D’autant que les histoires qu’on se raconte, et qu’on raconte, elles ne me quittent jamais vraiment : quand je referme l’ordi, quand je mate un film ou lis livre, mon cerveau continue de turbiner dessus. Elles tournent, bouclent, se rejouent à la recherche d’un point faible, d’une faille logique ou d’une scène un peu plus meilleure. C’est difficile de déconnecter.
Y aussi un autre piège : ces histoires sont comme des mondes parallèles qui m’accueillent peu importe l’heure, peu importe mon état. Il n’y a dans notre relation, jamais de mauvaises humeurs, d’engueulades ni de jalousie. Les sentiments qu’elles convoquent sont hyper positifs (ce qui est hyper dangereux : qui voudrait quitter une safe place pour un monde tel que le notre ? En pleine voie d’autodestruction ? ) Les personnages font ce que je veux. Pas de tensions, de compromis, de prises de tête. C’est une relation hyper confortable. Peut-être trop confortable.
Mais alors, est-ce que ça veut dire qu’écrire et vivre sont antinomiques ? Est-ce qu’on doit faire un choix ? Est-ce qu’on peut pas vivre à la fois la fiction et le réel ?
Y a quelque chose qui me dérange dans cette opposition entre création et relation. Comme si c’était forcément l’un ou l’autre. Comme si aimer ses histoires empêchait d’aimer les gens.
Peut-être que le problème, c’est pas d’aimer trop fort ce qu’on écrit.
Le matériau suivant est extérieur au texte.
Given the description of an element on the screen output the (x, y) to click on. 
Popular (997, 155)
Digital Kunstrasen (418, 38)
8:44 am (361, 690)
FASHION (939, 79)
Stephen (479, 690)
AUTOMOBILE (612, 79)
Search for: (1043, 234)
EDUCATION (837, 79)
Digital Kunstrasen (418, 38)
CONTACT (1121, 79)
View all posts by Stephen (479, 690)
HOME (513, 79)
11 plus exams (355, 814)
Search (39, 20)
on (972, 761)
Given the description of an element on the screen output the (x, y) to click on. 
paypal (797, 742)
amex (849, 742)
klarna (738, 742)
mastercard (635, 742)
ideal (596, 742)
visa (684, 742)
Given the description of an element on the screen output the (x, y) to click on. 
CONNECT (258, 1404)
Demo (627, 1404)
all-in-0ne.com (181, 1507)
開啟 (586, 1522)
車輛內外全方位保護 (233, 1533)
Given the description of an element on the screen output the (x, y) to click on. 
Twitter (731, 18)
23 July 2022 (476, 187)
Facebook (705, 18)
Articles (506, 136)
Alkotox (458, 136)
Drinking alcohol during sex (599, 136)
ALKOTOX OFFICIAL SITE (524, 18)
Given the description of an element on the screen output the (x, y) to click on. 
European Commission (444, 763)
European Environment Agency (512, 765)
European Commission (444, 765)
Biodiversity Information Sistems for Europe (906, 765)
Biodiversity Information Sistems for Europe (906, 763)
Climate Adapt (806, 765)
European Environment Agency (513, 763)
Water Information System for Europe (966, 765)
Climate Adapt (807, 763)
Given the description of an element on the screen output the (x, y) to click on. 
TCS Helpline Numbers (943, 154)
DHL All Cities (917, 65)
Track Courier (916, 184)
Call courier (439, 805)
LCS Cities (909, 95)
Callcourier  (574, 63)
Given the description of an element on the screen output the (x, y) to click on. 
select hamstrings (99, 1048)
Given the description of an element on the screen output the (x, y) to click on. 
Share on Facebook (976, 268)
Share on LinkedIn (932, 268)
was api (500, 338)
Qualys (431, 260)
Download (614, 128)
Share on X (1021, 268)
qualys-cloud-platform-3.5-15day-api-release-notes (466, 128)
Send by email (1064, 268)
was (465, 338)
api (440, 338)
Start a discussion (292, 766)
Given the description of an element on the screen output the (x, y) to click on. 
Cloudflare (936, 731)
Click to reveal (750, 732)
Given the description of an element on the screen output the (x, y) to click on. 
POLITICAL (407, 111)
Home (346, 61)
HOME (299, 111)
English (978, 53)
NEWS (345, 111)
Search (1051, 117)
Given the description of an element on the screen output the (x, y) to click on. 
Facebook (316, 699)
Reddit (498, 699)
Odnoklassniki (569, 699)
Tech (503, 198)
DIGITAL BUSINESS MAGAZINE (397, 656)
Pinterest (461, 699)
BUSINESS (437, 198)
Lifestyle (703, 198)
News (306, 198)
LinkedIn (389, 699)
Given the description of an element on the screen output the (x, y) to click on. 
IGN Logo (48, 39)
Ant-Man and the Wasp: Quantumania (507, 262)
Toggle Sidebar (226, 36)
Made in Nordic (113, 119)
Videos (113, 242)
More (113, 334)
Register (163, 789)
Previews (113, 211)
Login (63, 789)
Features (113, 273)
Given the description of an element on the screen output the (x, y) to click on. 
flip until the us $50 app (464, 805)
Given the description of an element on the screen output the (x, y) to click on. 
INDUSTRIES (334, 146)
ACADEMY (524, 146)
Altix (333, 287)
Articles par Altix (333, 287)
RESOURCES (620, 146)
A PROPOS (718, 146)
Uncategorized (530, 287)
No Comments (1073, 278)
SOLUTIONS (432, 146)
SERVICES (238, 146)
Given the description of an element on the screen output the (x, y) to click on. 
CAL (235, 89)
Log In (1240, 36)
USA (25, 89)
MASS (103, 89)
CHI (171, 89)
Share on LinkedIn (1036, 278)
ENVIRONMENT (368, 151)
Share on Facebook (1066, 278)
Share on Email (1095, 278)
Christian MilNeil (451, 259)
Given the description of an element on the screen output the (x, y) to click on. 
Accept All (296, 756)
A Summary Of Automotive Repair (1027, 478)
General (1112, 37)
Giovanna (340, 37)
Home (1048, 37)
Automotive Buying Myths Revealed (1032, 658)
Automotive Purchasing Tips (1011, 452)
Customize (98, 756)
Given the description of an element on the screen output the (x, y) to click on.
Peut-être que c’est de ne pas savoir expliquer cet amour-là aux gens qui nous entourent. De ne pas arriver à leur faire comprendre que nos histoires, c’est pas une échappatoire. C’est une façon de comprendre le monde. De le digérer. De lui donner du sens.
Quand j’écris, je ne fuis pas la réalité. Je la transforme. Je la teste. Je la pousse dans ses retranchements pour voir ce qui se passe. Et ce que je découvre dans mes histoires, ça me sert aussi dans la vraie vie. Mes personnages m’apprennent des choses sur moi-même, sur les autres, sur ce qui nous lie.
Alors peut-être que la vraie question, c’est pas : « Est-ce qu’on peut trop aimer ce qu’on écrit ? » mais peut-être que c’est : « Comment on partage l’amour entre ces deux pans de vie ? »
Peut-être que c’est ça le secret : aimer de plusieurs façons à la fois. Aimer les gens pour ce qu’ils sont, et aimer les histoires pour ce qu’elles révèlent de nous.